- Records from a dataset
* BEGIN *

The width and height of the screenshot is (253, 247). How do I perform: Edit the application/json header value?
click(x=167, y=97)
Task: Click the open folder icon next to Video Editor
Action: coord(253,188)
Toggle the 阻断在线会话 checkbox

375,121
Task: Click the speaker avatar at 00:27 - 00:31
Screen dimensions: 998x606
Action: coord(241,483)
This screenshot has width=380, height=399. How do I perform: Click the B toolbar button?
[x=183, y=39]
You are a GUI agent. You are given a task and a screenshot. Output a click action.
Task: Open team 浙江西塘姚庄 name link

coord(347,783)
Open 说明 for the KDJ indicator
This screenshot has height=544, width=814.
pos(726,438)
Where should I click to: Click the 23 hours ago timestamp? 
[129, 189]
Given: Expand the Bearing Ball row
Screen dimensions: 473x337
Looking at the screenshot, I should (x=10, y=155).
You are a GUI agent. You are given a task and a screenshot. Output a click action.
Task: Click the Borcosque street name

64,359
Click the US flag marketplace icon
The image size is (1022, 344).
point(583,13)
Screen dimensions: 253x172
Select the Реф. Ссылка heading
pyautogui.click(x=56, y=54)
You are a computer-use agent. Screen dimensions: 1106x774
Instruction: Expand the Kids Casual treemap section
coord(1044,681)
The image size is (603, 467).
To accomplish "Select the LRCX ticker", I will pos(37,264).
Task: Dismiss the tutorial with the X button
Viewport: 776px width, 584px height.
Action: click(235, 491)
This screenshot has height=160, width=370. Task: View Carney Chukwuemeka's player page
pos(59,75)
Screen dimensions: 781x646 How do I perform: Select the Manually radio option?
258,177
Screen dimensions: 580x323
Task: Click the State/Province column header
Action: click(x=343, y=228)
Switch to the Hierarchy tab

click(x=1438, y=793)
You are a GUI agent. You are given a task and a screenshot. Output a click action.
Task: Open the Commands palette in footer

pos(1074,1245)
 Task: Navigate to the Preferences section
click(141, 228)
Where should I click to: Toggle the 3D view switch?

* END *

- DO THIS
Pull out each line of the items above that contains the word "button".

- SOLUTION BELOW
This screenshot has width=380, height=399. How do I perform: Click the B toolbar button?
Task: Dismiss the tutorial with the X button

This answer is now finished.